Une semaine qui s'est écoulée tranquillement entre balades, vieilles pierres, marchés, terrasses, d'Octon à Mourèze, de Clermont l'Hérault à Villeneuvette, l'ancienne manufacture royale, en passant par Saint Jean du Gard dans les Cévennes pour aller retrouver mon amie de toujours Domi - je la connais depuis que j'ai 11 ans - et avec qui le temps a passé si vite que nous n'avons même pas pensé à prendre de photos.

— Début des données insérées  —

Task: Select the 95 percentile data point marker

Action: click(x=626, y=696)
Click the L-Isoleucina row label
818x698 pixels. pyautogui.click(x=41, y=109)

Et puis il y a eu le lac du Salagou. Le jour on nage dans ses eaux tranquilles. Des libellules aux ailes aussi rouges que la terre qui borde le lac se poursuivent en un ballet aérien décrivant autour de votre tête des arabesques compliquées. La baignade vous lave de tout ce que vous avez vécu durant l'année, soucis et difficultés se diluent dans l'eau jusqu'à disparaître complètement et on peine à sortir de l'eau pour prolonger encore un peu ce doux apaisement.
Le soir le spectacle est grandiose. Le soleil se couche lentement dans un flamboiement de teintes roses et le temps est soudain suspendu, à l'équilibre, sur un fil. La magie opére comme toujours. Le calme est absolu, à peine troublé par un très léger clapotis et vous vous retrouvez soudain seuls face à l'immense.
Les journées très chaudes se prolongent en longues soirées. Qu'il est bon de renouer avec l'insouciance de les passer dehors dans l'air qui vous enveloppe d'une tiédeur agréable ! Des sensations que l'on avait oubliées tant l'été s'était jusqu'alors montré récalcitrant.
A Montpellier j'avais rendez-vous un soir avec moi même, avec mes années d'étudiante, avec ma jeunesse. Place de la Comédie sous la statue des trois grâces. 1981, j'ai 17 ans et une petite robe rose. 40 ans plus tard, le même endroit et une petite robe jaune. Après ces révélations, vous aurez vite calculé l'âge vénérable que j'ai atteint et vous en aurez déduit que je ne suis plus tout à fait la petite jeunette de la première photo mais une femme que l'on qualifie de - horrible mot- mûre. Entre les deux une éclipse, une parenthèse, et le vertige vous étreint à la pensée de tout ce temps écoulé. Pourtant, dans votre tête vous n'avez pas changé ou si peu, vous avez toujours la fougue et les rêves de vos 17 ans et seule votre image vous rappelle que vous avez vieilli, inexorablement.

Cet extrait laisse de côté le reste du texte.